§ **Prompt**: Pull out each line of the records holding the string "main".

§ **Records for this task**:
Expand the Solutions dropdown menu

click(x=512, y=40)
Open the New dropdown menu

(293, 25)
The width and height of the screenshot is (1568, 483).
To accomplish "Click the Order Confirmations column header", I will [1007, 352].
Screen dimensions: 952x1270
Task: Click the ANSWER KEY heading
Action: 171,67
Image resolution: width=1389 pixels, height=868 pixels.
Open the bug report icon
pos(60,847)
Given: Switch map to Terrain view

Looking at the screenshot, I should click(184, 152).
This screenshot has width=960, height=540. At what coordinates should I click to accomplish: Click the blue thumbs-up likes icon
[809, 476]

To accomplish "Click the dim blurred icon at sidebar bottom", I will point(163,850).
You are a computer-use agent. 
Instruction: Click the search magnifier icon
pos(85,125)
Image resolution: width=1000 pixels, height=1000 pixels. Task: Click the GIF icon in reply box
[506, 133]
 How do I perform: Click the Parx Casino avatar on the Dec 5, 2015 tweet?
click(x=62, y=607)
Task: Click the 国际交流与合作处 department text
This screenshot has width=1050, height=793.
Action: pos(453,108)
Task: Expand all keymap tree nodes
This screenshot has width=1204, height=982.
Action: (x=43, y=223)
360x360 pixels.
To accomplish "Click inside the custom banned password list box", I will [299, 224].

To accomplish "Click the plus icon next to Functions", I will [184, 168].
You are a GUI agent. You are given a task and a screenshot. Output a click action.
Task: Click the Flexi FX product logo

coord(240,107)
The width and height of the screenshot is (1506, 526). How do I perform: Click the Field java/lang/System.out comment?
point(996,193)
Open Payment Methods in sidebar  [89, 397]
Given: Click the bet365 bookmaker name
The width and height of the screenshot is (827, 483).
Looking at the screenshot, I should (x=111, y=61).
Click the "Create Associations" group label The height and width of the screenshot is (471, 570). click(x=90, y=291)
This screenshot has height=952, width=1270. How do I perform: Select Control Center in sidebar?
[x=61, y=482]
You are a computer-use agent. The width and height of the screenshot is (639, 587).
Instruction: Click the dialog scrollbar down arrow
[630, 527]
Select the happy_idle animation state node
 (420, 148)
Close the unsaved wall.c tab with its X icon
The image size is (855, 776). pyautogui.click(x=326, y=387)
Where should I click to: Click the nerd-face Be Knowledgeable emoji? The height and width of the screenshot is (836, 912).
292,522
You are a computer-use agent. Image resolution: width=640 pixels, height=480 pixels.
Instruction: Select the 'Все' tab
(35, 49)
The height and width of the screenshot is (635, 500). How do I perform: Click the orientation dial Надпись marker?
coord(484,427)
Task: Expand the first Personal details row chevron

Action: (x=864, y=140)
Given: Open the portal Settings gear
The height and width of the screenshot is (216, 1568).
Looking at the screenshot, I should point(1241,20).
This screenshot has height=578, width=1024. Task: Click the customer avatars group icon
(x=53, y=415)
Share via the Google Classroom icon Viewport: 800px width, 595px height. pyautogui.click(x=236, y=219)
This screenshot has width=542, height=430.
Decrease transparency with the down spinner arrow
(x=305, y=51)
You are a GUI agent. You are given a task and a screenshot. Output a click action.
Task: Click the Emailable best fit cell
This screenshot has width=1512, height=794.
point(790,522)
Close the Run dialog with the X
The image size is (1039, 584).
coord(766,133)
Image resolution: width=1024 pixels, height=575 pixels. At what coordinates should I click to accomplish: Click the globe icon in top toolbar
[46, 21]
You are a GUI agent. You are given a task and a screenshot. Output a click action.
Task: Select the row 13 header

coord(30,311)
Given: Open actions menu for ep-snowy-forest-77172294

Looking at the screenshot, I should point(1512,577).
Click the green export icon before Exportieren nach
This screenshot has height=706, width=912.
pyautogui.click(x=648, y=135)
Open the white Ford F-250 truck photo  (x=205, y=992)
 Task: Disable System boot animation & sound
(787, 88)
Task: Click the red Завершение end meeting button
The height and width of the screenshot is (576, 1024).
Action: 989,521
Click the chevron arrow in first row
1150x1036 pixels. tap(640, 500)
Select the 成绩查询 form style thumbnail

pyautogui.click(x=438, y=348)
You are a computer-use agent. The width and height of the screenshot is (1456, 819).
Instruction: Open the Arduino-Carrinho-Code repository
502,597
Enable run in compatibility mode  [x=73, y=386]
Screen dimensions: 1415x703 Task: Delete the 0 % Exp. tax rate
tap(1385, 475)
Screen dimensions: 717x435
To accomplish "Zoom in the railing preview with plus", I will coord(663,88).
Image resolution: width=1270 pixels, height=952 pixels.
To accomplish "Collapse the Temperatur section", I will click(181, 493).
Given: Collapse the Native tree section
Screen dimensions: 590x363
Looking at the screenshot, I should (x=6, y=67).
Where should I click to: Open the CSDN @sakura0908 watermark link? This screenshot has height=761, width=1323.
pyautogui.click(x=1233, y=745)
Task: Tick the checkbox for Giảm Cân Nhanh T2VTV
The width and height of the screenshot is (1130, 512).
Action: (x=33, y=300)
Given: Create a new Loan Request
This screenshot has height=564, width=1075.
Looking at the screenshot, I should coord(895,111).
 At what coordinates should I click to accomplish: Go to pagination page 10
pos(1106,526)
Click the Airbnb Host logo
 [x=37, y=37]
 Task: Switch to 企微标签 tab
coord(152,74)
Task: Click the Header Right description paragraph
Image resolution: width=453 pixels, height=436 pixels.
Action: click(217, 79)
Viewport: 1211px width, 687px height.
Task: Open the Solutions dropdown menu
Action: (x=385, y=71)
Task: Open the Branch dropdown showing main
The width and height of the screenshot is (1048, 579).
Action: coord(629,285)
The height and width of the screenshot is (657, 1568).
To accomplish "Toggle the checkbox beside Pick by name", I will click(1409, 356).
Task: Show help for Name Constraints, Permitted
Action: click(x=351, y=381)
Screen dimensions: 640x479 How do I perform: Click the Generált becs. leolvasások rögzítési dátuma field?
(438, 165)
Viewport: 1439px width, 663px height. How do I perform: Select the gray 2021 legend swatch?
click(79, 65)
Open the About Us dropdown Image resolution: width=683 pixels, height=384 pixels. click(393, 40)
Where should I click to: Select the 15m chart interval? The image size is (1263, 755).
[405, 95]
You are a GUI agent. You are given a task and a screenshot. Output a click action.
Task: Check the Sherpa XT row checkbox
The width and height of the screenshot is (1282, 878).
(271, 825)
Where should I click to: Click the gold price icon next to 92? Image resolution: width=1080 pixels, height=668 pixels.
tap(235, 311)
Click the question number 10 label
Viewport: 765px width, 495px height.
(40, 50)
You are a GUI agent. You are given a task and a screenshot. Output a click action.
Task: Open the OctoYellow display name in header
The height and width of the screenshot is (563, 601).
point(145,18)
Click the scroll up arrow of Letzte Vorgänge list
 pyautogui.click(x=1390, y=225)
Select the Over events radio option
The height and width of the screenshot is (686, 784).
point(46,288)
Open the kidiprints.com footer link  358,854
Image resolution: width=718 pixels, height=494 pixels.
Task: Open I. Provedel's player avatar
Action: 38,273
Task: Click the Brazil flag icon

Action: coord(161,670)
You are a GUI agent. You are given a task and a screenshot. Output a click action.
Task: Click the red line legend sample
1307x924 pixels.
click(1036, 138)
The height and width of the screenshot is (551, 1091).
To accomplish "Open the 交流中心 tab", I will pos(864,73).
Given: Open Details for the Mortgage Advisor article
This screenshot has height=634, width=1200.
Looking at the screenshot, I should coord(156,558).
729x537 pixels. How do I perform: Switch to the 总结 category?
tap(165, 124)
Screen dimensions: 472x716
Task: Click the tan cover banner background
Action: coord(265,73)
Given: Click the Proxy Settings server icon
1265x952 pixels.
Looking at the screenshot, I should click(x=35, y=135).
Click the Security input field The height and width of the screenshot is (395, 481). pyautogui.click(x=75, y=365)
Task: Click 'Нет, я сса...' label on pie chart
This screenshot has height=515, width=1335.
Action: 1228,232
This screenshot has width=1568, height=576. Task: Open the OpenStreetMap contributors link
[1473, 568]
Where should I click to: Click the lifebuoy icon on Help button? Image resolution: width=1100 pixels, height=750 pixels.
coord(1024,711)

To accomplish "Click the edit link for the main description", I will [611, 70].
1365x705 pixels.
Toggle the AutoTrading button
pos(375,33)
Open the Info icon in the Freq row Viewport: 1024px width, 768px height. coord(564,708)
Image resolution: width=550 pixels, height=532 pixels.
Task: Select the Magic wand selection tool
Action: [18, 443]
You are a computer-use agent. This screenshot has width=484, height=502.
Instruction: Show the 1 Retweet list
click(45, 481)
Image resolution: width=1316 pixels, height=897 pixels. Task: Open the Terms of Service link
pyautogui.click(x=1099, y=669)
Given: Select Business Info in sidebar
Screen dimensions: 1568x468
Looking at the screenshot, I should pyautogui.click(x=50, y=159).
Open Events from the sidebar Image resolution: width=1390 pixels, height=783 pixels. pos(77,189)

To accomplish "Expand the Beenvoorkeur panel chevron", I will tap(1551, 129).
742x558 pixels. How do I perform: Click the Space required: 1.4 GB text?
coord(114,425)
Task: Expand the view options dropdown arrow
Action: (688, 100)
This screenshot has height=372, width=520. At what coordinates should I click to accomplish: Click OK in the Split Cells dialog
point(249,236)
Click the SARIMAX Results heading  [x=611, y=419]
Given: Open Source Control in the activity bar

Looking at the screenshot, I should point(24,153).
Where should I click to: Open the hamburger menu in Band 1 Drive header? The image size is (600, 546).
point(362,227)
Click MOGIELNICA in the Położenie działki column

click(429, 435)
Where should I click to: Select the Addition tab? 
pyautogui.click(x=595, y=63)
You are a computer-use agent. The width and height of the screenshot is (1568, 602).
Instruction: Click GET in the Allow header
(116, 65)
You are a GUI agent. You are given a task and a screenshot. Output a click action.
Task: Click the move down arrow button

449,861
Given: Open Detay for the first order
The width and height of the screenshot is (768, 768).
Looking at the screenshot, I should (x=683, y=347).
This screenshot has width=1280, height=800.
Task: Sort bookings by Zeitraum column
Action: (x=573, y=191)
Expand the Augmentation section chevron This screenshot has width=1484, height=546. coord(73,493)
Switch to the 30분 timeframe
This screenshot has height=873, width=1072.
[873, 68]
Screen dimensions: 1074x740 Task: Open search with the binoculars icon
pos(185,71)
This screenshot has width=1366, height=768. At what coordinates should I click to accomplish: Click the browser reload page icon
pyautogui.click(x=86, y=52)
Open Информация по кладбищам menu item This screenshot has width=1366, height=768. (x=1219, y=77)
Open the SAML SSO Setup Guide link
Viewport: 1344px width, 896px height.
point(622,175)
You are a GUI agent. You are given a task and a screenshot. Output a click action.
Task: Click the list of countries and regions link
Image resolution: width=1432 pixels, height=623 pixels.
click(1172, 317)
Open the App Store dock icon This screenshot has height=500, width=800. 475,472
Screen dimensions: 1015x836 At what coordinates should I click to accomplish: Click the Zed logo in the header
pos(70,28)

§ **Your response**:
Task: Open the Branch dropdown showing main
To accomplish "Click the edit link for the main description", I will [611, 70].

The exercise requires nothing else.